Two lines in the listing below mark the span: one contains "Collapse the Theory of operation bookmark" and one contains "This screenshot has height=979, width=1125.". Reproduce both of them and everything between, exactly.

**Given entries**
- Opening Delimiter -
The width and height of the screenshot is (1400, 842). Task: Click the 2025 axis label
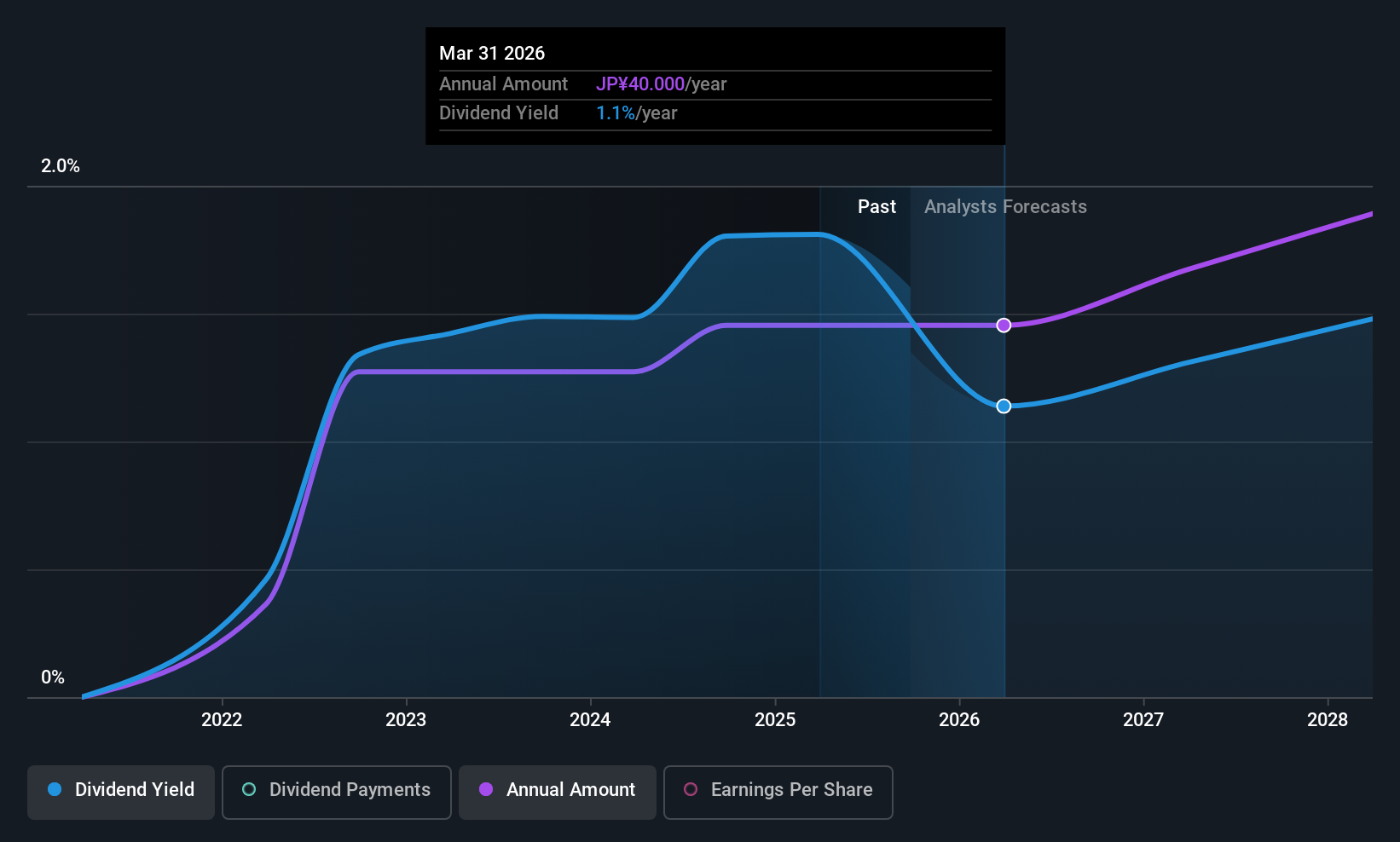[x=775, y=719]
- Closing Delimiter -
- Opening Delimiter -
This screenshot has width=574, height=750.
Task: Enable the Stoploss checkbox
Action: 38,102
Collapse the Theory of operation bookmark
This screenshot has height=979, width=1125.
- Closing Delimiter -
**The completed task**
Collapse the Theory of operation bookmark
This screenshot has height=979, width=1125.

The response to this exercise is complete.